Hello, I’m new to PyTorch and I apologize if this is a stupid question, but I am really stuck with this problem. I have a Dataset created from Numpy objects X and y, and I want to create a DataLoader to pass batches of data to my model. I have another Numpy array users, with the same length as X and y, which tells me which data instance comes from which user (think an array like [0, 0, 0, 1, 1, 2, 2, 2,...]).
I want to batch the dataset such that each batch contains all instances from one user. The number of instances per user can vary, so the batch size is not fixed. I cannot figure out how to do this, but I feel like there should be an easy way that I’m just missing (is this what the batch_sampler argument is for?). Can anyone help with some pointers or a toy example?
Edited to clarify: There are multiple (X,y) pairs for each user in the dataset, and I want to assign all (X,y) pairs belonging to user 1 to batch 1, user 2 to batch 2, and so on. Hope that helps!
DataLoader takes as parameters batch_size = foo. As such it returns batches of batch_size. The exception to this being the final batch. this happens if the length of your data_set is not divisible by the batch_size.
perhaps you may want to structure your data differently
consider this shape for your batches:
[batch_size, seq_length, input_size]
batch_size = number of people per batch this is fixed
seq_length = number of instances from that user
input_size = length of those instances
Depending on what model you are using you may need to pad your seq_length and input_size so that they are all of the same length.
example:
you have dataset of people names
bob
alice
edward
where each row corresponds to one person.
In this case:
input_size: is the length of your one hot encode for the name and
seq_length: is the length of the name
batch_size: is the number of people you will process at one time. This is fixed.
You did not provide very many details so this is the most I can do to help.
edit: example with names I gave did not account for encoding which would be necessary.
Thanks @nicofish, my question was probably unclear, sorry about that. What I want to do is to have variable batch sizes in the DataLoader. I want to assign all X,y pairs belonging to user 1 to batch 1, user 2 to batch 2, and so on. The seq_length and input_size are fixed for each X, so that is not an issue.
What is your end goal? When modeling, if you are using PyTorch to handle gradient descent, the model parameters will only be updated once per batch.
When you batch the data each batch has time steps equivalent to the batch size. Hence the model would be handling each person individually, and then would be updating all of the gradients once per batch at the end.
What you are doing is the same as using batch size = 1. In other words your gradients would be updated after every person. This is more computationally costly, and you lose some of the benefits from batching.
see last image here:
observe how the accuracy in training is more erratic with lower batch size.
For more help please provide sample data, and explain what you are trying to accomplish.

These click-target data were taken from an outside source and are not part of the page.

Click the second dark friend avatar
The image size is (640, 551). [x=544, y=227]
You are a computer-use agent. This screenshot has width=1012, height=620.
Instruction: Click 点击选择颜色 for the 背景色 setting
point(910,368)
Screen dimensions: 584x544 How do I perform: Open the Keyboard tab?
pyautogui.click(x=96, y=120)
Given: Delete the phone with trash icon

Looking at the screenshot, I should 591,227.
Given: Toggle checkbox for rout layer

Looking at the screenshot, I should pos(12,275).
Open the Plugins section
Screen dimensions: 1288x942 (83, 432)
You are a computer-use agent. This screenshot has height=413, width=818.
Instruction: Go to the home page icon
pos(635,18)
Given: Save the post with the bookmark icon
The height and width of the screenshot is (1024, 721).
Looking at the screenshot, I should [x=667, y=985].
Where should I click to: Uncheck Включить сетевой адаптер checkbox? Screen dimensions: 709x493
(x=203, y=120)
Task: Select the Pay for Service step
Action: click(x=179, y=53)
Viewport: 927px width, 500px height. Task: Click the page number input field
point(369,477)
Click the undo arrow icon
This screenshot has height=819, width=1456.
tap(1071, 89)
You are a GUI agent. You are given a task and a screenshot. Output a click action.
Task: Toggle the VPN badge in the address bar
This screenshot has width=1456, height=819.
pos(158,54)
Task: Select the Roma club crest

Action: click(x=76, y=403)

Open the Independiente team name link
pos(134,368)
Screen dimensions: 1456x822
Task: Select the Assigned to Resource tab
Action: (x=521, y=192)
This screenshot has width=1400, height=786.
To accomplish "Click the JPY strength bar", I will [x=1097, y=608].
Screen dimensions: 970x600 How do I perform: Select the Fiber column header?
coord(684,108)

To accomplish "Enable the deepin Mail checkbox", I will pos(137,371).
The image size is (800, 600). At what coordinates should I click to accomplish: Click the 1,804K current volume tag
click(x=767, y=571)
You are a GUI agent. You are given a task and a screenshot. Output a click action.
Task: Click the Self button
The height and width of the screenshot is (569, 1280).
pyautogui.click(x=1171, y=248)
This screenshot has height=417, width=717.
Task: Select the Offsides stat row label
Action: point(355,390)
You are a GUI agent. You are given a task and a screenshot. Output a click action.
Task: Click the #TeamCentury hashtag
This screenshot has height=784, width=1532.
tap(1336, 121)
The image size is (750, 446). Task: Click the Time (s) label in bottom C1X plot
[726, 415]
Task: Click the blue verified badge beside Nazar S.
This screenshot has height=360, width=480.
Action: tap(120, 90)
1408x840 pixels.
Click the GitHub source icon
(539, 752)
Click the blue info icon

I am trying to implement multiple instance learning, as described in this paper. Each batch (user in my case) still has multiple instances, though the number of instances may be different across users (which means the batch size is not fixed). The gradients would be updated after every person, but after multiple instances, so the learning should be stable.
For some minimal sample data, assume the dataset is somewhat like this:
X = [[2,3], [1,1], [4,3], [6,2]]
y = [0, 1, 0, 1]
subjects = [0, 0, 1, 2]
In that case don’t use DataLoader. Batch the data yourself using a for loop and then feed each batch into the model one batch at a time with another loop.
do something like:
sudo code
for i in number of epochs:
for j in number of subjects:
index = which(X == j)
#your model training function
data = x[index]
target = y[index]
output = model(x)
#compute your loss
#do your back propagation
#get your training and or validation loss
#save model at epoch j
I think that’s what I’ll fall back to, thanks. I was hoping there would be a more efficient way to do this using DataLoader - assigning individual samples to custom batches based on some criteria feels like it should not be such a unique use case.
Its not that much less efficient. Consider that with DataLoader you still have to use a loop as it creates and iterable.
so it would still look like:
for i in number epochs:
for j, dat in enumerate(DataLoader):
data = dat[0]
target = data[1]
#all the other training stuff
I also think the reason DataLoader isn’t necessary in this case is that you are simply doing batch size 1. That is why it doesn’t work.
Batch is a third dimension that you are adding to your data to group things together, in your case multiple people.
In the particular example you provided your subject 0 has data with sequence_length = 2 and input size = 2 (as you have x, y coordinates). I’m assuming the y isn’t your target data.
For example, if you are feeding data to an RNN or LSTM with batch_first = True. The data should have the following format:
[batch_size, seq_length, input_size]
The shape of your input data for subject 0 would be [1, 2, 2] and the shape for subject 1 would be [1, 1, 2]. As you can see batch size = 1.
I think you confused your sequence length (number of instances per person) with batch size. The same thing happened to me when I began with PyTorch.
Just remember each your people is a 2D matrix of shape (instances, a point). batch size is the number of 2D matrices you give to your model before performing gradient descent.